The Rooster
My first chore as a child was picking up the eggs. My brother and sister called me “The Eggman, Coo Coo Cachoo.” Every afternoon, I would walk back to the barn and raid nests in three large chicken coops. The first two were easy, but the third was a different story…
The year before we had gone to the State Fair in Hammond, Louisiana. They had a game where you had to pitch a nickel into a glass jar. It looked easy, but, like most arcade games, it wasn’t. We spent hours (and probably a mint) tossing coins. Finally, while we weren’t looking, my father slipped the man a 10-dollar bill and the man handed me a chick. Unbeknownst to us, the adorable chick was actually a dude. He grew up to be one of the biggest and meanest roosters we ever had. We called him Goblin.
Goblin ruled the 3rd coop like a North Korean dictator. He was cruel and ruthless. Whenever I entered the pen, he puffed up his chest, flashed his long curved spurs and squawked in protest.
One day while I was hunched over picking up eggs, Goblin crept up behind me like a panther and pounced on my back. He thrust a spur deep into my side and pecked violently at the back of my neck. He had obviously had enough of me stealing his progeny!
After an epic battle filled with blood, tears and feathers, I finally freed myself from the tyrannical fowl. Angry and embarrassed, I picked up a broken rake handle and flung it at the bird. It spun across the coop like a boomerang, striking Goblin in his long cocky neck. He dropped like a sack of chicken feed. Our prized (and expensive) state fair rooster was dead and gone.
To this day, my family holds it against me. After every dispute, they remind me, “Yeah, but you killed Goblin!”
“Yes,” I say. “I know.”
The Deer
I went to visit a farmer in Zhumar, Ecuador. He was trying to raise rainbow trout in earthen ponds. I was a Peace Corps volunteer at the time. I worked with small animals, including fish.
When I arrived, the farmer wasn’t there. Apparently, he was out trying to round up a fugitive cow.
The farmer had a pet deer he had raised from a fawn. It was tethered to a wooden stake near one of the ponds. Curious, I walked up to the animal and pressed a hand against its antlers. It instinctively pushed back. I pressed again and the buck reared up to butt me, but the rope held him at bay. I then pressed (my luck) a third time. The deer dug in with his hoofs and lunged with all his might, ripping the stake from the ground. Like that old poster of a locomotive going off a bridge, I simply said, “Oh shit!”

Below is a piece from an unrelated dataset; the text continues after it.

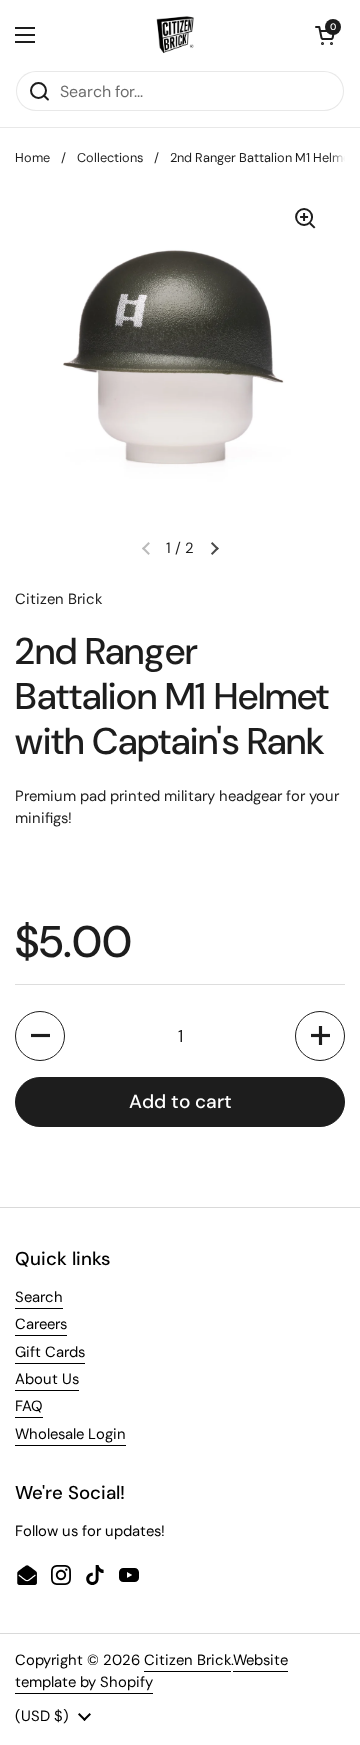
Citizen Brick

I tried to run away, but the deer, well, ran like a deer. He quickly overtook me and knocked me down. He swung his head from side to side like a medieval mace. I covered my head with my hands and curled up on the ground like a frightened pangolin. The deer reared up on his hind legs for one last, decisive and fatal blow. He came down with his mighty rack and drove a point through my jeans and into my butt. I let out a bloodcurdling scream and dove headlong for one of the trout ponds.
About a half an hour later, when the farmer finally came to my rescue, I was still cowering in the cold muddy water – with an extra hole in my rear.
The Ants
I was playing in a Whiffle Ball tournament with friends at Wisner Center Park off Tchoupitoulas Street in New Orleans. It was the last inning of a close game. We were down by one with two outs. Like a diminutive version of the mighty Casey, I was at bat.
The first pitch was a curveball (Is there any other kind in whiffle ball?). I swung and missed. The second dropped just before it reached the plate. Strike two. The third pitch hooked to the left as it approached. I lunged and cracked a forehand like Roger Federer. The plastic ball arched out into centerfield. I took off like Pete Rose on a bet. As I was rounding third, the shortstop threw the ball to the catcher. My friend Larry Shoemaker now stood between me and home plate. I was trapped in a pickle.
With the game on the line, my fight-or-flight response kicked in. I looked down in desperation and saw a pile of red ants. In one fell swoop, I scooped up the entire pile and threw it on my (former) friend Larry. Larry screamed in horror, dropped the whiffle ball, and started flailing like a man on fire. I trotted triumphantly across home plate.
No, I’m not proud; but yes, I did hit a home run in Whiffle Ball!